**EXERCISE DESCRIPTION**
Arrange all the rows below as a Markdown table with the columns "Line No." and "Line Text." Number each line, skip the blank lines, and leave out the pictures.

Data on finding visible targets:

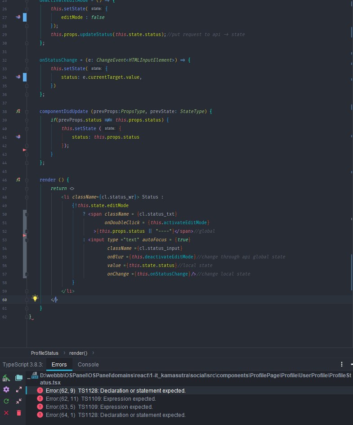Collapse the componentDidUpdate method fold

point(27,111)
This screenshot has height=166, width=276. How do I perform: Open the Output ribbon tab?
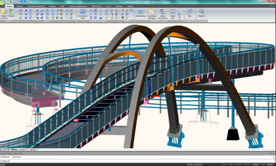52,7
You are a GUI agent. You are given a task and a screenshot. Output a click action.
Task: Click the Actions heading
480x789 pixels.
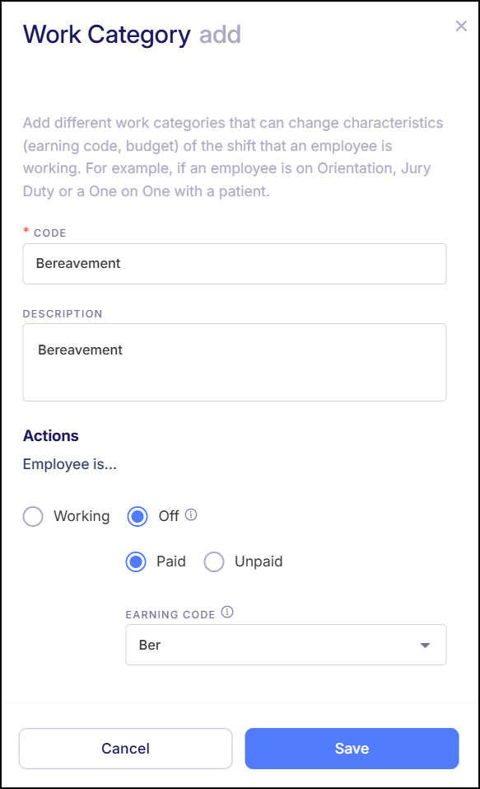[x=50, y=435]
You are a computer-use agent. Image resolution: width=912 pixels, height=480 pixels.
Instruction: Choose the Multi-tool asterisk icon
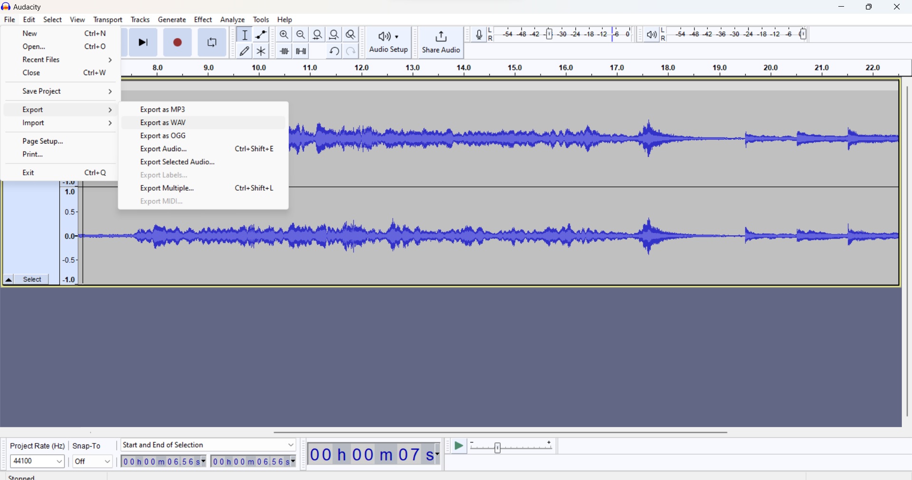pyautogui.click(x=261, y=51)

**ANSWER IN FULL**
| Line No. | Line Text |
|---|---|
| 1 | Collapse the componentDidUpdate method fold |
| 2 | point(27,111) |
| 3 | This screenshot has height=166, width=276. How do I perform: Open the Output ribbon tab? |
| 4 | 52,7 |
| 5 | You are a GUI agent. You are given a task and a screenshot. Output a click action. |
| 6 | Task: Click the Actions heading |
| 7 | 480x789 pixels. |
| 8 | [x=50, y=435] |
| 9 | You are a computer-use agent. Image resolution: width=912 pixels, height=480 pixels. |
| 10 | Instruction: Choose the Multi-tool asterisk icon |
| 11 | pyautogui.click(x=261, y=51) |